Tuesday, May 10, 2011

the shaggs - philosophy of the world


Rock music is an endless parade of recycled riffs and stolen images that has been trudging on for nearly sixty years.  Everyone rips off everyone else.  The only real key to success is ripping off the right people, a fact that's been true since the birth of rock 'n roll itself.


Elvis Presley covered all the right delta blues singers, the Beatles copied the right Chuck Berry licks, Brian Wilson stole the right Phil Spector techniques—it's a time-honored, reliable tradition that has resulted in some of the greatest music ever made.

True originality, however, is incredibly rare, so much so that it can arguably be traced back to only a few dozen artists. While it's impossible to create art without being at least partially influenced by outside forces, this elite group of artists managed to contribute unique ideas to an art form so firmly rooted in its own past that it often seems to oppose progress of any kind.

Chuck Berry, Kraftwerk, Black Sabbath, James Brown, the Velvet Underground, the Stooges, Run-D.M.C., the Ramones, Bob Dylan—without artists like these, modern music as we know it would cease to exist.

Yet this accepted canon of legends is almost always missing one of the greatest bands in history, a group so monumentally groundbreaking that they were declared “Better Than the Beatles,” a group that rewrote the very rules of pop music and inspired legions of followers to demolish every possible musical boundary available.

The Shaggs.

Their story is truly mythic in its sweep.

Three sisters, Dot, Helen, and Betty Wiggin, created a rock band in New Hampshire at the urging of their father, Austin. Austin's mother had made three palmreading predictions when he was a teenager, claiming that he would marry a strawberry blonde woman, have two sons after her death, and start a band with his daughters. After he indeed married a strawberry blonde and had two sons, he decided to continue on and make the third premonition come true as well.

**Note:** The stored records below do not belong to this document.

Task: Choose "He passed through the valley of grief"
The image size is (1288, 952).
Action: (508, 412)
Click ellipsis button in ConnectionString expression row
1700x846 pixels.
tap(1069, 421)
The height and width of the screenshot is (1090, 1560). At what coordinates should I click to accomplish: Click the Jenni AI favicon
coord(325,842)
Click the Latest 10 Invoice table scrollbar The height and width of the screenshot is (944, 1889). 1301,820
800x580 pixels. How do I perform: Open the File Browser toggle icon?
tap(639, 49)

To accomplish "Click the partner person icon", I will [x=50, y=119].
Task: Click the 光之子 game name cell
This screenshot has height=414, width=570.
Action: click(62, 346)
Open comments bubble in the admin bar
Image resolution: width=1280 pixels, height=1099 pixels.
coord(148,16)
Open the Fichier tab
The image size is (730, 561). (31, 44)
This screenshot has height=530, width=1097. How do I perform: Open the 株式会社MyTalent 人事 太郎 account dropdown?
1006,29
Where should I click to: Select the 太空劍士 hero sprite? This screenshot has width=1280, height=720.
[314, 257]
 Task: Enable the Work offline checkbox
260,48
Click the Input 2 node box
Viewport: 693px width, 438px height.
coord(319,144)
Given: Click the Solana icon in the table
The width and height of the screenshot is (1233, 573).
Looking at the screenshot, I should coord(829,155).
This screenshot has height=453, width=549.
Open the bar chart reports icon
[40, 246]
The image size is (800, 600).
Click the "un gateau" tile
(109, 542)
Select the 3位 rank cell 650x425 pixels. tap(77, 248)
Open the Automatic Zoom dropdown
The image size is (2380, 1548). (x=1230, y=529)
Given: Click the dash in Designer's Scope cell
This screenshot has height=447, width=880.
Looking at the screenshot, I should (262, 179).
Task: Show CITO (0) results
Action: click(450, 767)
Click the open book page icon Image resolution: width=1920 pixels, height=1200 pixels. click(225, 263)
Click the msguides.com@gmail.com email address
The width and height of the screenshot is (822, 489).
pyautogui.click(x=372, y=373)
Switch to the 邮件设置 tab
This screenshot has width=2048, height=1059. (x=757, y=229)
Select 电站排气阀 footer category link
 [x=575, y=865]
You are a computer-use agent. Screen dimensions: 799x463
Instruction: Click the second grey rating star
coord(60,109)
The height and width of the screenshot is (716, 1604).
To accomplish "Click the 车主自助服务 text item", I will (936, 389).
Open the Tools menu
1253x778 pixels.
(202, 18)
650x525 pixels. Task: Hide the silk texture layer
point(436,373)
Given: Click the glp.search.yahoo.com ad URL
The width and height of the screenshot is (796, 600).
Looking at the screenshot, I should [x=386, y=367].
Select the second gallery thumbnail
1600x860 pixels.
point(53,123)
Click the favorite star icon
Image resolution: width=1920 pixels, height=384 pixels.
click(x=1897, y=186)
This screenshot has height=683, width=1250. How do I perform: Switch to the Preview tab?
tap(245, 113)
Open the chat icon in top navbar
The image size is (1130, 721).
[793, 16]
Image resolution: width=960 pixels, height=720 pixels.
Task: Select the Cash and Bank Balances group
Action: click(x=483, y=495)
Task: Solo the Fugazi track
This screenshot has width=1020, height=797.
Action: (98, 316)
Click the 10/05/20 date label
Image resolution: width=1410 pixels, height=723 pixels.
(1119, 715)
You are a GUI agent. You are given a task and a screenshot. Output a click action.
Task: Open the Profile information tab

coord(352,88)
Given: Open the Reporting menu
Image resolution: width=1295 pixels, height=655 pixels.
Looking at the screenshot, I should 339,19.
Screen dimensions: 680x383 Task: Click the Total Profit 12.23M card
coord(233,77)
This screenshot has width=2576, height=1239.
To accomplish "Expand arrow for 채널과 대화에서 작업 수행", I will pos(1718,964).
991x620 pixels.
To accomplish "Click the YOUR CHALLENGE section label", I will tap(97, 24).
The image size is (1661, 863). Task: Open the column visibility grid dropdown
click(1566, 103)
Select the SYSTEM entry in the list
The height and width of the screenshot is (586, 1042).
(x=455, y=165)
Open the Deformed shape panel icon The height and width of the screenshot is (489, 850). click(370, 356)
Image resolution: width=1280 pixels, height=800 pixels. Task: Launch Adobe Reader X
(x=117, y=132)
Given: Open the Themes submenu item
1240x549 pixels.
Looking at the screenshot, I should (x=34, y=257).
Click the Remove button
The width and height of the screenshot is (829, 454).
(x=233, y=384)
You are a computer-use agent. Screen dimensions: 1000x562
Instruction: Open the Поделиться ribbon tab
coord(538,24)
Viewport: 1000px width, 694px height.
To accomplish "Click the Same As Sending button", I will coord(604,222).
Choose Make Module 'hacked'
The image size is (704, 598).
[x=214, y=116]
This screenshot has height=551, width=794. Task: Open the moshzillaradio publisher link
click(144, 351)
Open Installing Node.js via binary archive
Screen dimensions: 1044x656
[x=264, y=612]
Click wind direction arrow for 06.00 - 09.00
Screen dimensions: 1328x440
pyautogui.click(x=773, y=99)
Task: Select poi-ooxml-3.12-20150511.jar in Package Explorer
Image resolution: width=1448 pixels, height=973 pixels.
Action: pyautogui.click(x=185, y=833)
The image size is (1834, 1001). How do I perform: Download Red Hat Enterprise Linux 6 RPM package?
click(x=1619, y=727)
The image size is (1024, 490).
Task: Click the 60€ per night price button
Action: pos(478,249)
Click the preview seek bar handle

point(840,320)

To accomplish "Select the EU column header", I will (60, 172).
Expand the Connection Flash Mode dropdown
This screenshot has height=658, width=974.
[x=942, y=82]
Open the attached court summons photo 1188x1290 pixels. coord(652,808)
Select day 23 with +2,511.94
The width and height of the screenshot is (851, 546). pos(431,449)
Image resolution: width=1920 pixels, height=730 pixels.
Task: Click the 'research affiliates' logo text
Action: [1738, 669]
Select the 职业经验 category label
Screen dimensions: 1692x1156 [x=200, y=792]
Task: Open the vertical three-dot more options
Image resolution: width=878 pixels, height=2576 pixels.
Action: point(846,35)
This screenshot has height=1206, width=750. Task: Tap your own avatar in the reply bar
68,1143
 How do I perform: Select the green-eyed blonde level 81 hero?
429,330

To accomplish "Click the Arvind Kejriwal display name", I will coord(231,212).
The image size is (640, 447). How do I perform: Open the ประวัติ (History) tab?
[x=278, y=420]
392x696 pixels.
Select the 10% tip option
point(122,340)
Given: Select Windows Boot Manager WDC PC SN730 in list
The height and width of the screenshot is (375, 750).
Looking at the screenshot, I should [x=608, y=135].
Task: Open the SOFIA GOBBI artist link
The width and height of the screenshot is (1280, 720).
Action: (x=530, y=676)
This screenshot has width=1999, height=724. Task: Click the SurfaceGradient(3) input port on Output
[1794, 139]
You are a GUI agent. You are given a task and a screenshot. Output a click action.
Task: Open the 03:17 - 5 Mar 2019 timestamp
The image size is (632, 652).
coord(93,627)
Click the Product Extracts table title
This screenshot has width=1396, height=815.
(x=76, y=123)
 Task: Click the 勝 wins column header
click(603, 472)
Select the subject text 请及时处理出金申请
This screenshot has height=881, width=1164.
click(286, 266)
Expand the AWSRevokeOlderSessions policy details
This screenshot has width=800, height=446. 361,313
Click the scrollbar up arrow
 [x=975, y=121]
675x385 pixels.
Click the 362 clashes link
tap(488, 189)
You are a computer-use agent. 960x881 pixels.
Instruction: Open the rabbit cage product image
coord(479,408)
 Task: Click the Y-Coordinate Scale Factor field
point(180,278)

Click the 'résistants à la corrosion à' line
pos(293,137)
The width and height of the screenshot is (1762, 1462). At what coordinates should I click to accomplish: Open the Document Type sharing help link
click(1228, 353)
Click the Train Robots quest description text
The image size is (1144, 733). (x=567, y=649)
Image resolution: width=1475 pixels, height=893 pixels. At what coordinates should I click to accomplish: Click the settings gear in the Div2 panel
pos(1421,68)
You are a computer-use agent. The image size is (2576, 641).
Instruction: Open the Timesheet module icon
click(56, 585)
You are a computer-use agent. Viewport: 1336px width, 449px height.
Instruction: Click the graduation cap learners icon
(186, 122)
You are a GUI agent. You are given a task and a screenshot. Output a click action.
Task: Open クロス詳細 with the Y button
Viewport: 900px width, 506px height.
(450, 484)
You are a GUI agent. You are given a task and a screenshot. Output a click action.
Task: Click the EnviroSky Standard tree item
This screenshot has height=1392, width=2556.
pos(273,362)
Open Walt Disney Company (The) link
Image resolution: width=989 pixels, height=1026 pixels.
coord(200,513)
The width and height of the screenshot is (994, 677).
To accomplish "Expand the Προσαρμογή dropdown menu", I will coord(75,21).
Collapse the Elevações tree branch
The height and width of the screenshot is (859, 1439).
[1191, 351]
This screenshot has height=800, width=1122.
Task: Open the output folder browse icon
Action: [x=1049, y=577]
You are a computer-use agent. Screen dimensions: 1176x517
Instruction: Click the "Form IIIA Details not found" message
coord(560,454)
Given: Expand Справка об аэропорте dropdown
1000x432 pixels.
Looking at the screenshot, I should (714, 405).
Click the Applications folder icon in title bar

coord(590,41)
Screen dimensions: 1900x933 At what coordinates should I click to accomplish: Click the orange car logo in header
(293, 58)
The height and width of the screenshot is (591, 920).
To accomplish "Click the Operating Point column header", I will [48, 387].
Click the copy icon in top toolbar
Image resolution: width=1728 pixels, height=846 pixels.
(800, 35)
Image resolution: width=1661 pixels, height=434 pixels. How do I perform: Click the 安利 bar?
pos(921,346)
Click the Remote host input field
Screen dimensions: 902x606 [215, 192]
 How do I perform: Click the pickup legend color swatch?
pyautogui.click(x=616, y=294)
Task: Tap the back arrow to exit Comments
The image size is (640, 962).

Austin promptly took his daughters out of school in 1968 and signed them up for music lessons, effectively making music their top priority without their consent. The daughters dutifully practiced their instruments, naming their band “The Shaggs” after both the “shag” hairstyle and shaggy dogs. After less than a year, Austin booked his daughters studio time, and Philosophy of the World was released to an unsuspecting world.

There has truly never been an album quite like Philosophy of the World, and there likely never will be again.

It is impossible to overstate how wonderful this album is. Every preconceived notion of rock music, everything that had been taken for granted by artists for decades, was thrown out the window on this record. A steady beat, in-tune guitars, proper harmony, established melodies—all concepts completely overthrown by a schoolgirl trio.

The Shaggs are at once horrifically dissonant and primitively beautiful. Their music is unlistenable by modern standards, lacking any of the comforts that simple song structure provides, yet their lyrics are wonderfully innocent, juxtaposed violently against the tense amusical noise spewing behind it.

“My Pal Foot Foot” ostensibly follows the tale of a missing dog named “Foot Foot,” who is found by the protagonist at the end of the song. (Or the dog died, depending on how you interpret the piece.) “Philosophy of the World” is a shockingly honest depiction of class warfare and the enormous social pressures we face every day, ending with the most honest line in the history of music: “You can never please anybody in this world.”

The album bounces between childish themes and surprisingly mature treatises on existence in an effortless fashion, effectively bringing us into the chaotic world of a Christian schoolgirl growing up in the 60s.Philosophy of the World is a snapshot in time, a perfect depiction of musical innocence created rather forcefully by Austin Wiggin.

In many respects, the Shaggs are simply the vehicle of Austin, much like Malcom McLaren took a bunch of scummy London kids off the street and formed the Sex Pistols to fulfill his punk fantasies. But just as the Sex Pistols grew into a monster even Malcom couldn't contain, the Shaggs have ceased to become a “rock band” in the image Austin wanted them to be.

Over time, they've become an embodiment of the otherness of rock 'n roll, the true freedom rock 'n roll always offered yet nobody quite took advantage of. It's more avant-garde than the Velvet Underground, more punk than the Ramones, and more poetic than Bob Dylan, on a level none of them could even fathom reaching.

Thankfully, numerous artists have taken up the challenge posed by the Wiggin sisters, including Frank Zappa, Kurt Cobain, Ida, Deerhoof, R. Stevie Moore, and countless other musicians working to further push the limits of this whole “rock music” that continues to exist in the Shaggs' shadow.
For the more daring among you, the “Better Than the Beatles” tag will ring loud and clear throughoutPhilosophy of the World. For others, this column will amount to nothing more than rock journalism at its worst. Which is sad, but understandable.

In time, however, you'll come to know the truth: “Yesterday” and “A Day in the Life” are good songs and all, but they really can't compare to “My Pal Foot Foot.”